Los debates que se dieron durante la Conferencia Mundial Helen Keller 2018 resaltan diversos temas:

  • En muchos países, la falta de conciencia acerca de la sordoceguera resulta en que las familias e instituciones no reconocen el derecho de los niños sordociegos a asistir a la escuela, ni que las obligaciones educativas aplican a todos los niños, independientemente de la discapacidad.
  • La falta de programas de identificación e intervención temprana genera que los padres no aprendan a comunicarse con sus hijos. Esto dificulta que ellos entiendan y acepten la discapacidad de su hijo, así como que accedan a apoyos. Esto consecuentemente impacta en el desarrollo del niño.
  • En la mayoría de los países, hay información limitada sobre el número de niños con sordoceguera escolarizados o desescolarizados.
  • En muchos países, no hay programas de apoyo educativo específico para niños y jóvenes con sordoceguera. De hecho, la mayoría de las iniciativas de apoyo son, o bien solo para niños sordos, o bien solo para niños ciegos. Los maestros no están entrenados adecuadamente y no hay adaptaciones a los contenidos curriculares. Los miembros refirieron numerosas políticas educativas que no consideran a los niños con sordoceguera. Las escuelas existentes para niños ciegos o niños sordos pueden tanto brindar apoyo a los niños con sordoceguera como no brindarlo. Sin embargo, no hay un enfoque sistemático.
  • Mientras que los servicios de apoyo específico pueden estar disponibles en algunos países de altos ingresos, es poco probable que estas oportunidades estén disponibles en la mayoría de los países de ingresos medios o bajos. Además, hay diferencias dentro de los mismos países, estando los servicios concentrados predominantemente en las capitales o ciudades principales, y no en las zonas rurales o ciudades más pequeñas.
  • La importancia de desarrollar servicios de educación formal y no formal para jóvenes y adultos con sordoceguera que no tuvieron acceso a oportunidades educativas cuando eran niños.

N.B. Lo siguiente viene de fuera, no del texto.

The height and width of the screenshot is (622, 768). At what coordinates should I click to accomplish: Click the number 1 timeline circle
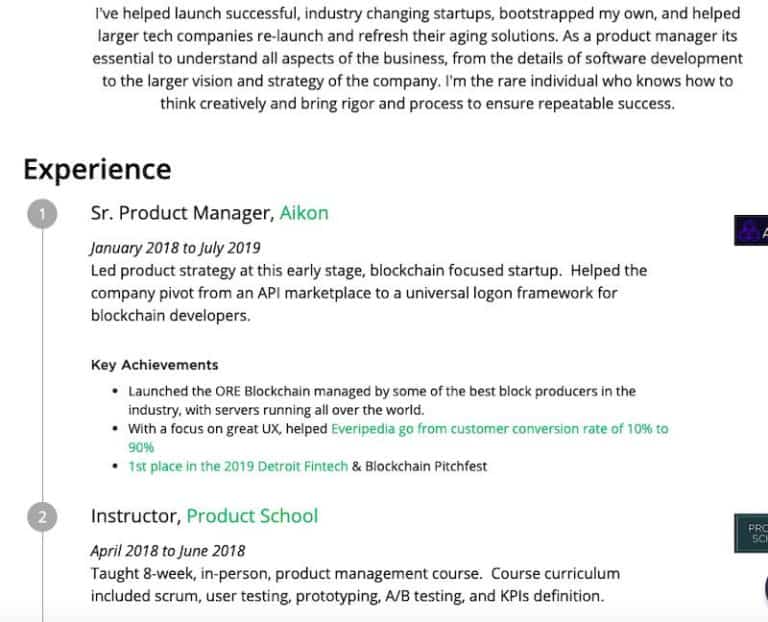point(42,214)

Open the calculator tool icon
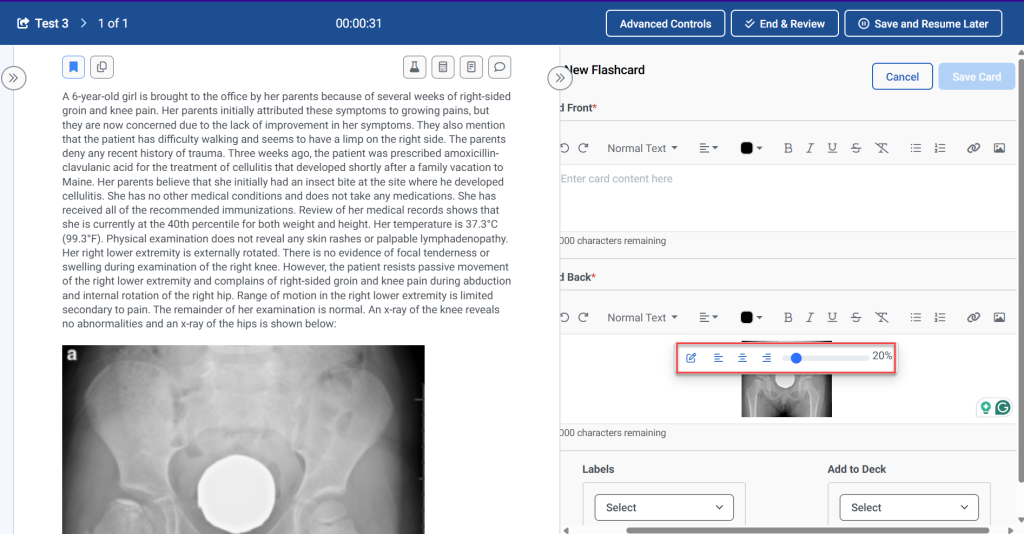[443, 67]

Mientras la vasta mayoría de los miembros de la WFDB apoyan y están a favor de la educación inclusiva, muchos también piden por un mayor desarrollo de los centros de recursos para niños con sordoceguera, que brinden entrenamiento en comunicación, movilidad y actividades de la vida diaria, así como preparación para la escuela. En algunos países, los centros de recursos colaboran con las escuelas de educación general y apoyan a los maestros que tienen estudiantes con sordoceguera, entrenándolos en adaptaciones pedagógicas y comunicacionales.

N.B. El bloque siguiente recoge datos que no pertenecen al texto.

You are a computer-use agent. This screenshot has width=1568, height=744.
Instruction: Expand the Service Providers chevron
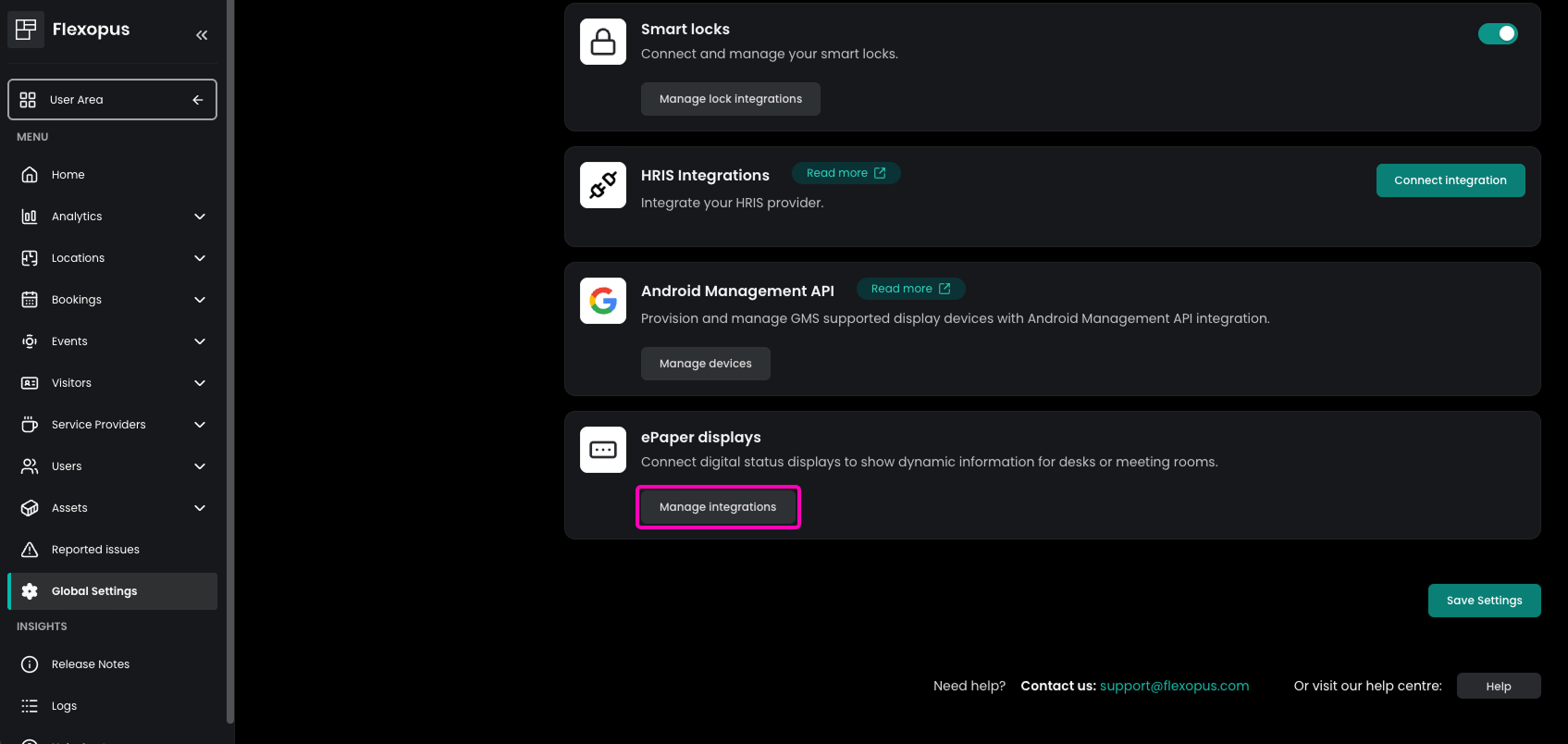200,425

Los programas de base comunitaria también ofrecen apoyo inicial para niños en sus hogares a fin de prepararlos para la escuela y generar conciencia y confianza en los padres. Los miembros de la WFDB insisten en la importancia del desarrollo de vínculos entre las escuelas, las familias y las comunidades para asegurar así la inclusión de los niños con sordoceguera.

También se sugirió que, en algunos países, puede ser más fácil obtener apoyo adecuado en escuelas privadas que en las del sector público, lo cual incrementa las desigualdades que enfrentan las familias más pobres.

RECOMENDACIONES

  • Asegurar que las necesidades de las personas con sordoceguera sean tenidas en cuenta en las leyes, políticas y programas de educación inclusiva, y que se tomen medidas para adaptar los contenidos curriculares, entrenar a los maestros y ofrecer apoyo a los estudiantes.
  • Asegurar la disponibilidad de centros de recursos que brinden apoyo a las escuelas de educación general, a los niños con sordoceguera y a sus familias.
  • Asegurar la prestación adecuada de guías intérpretes.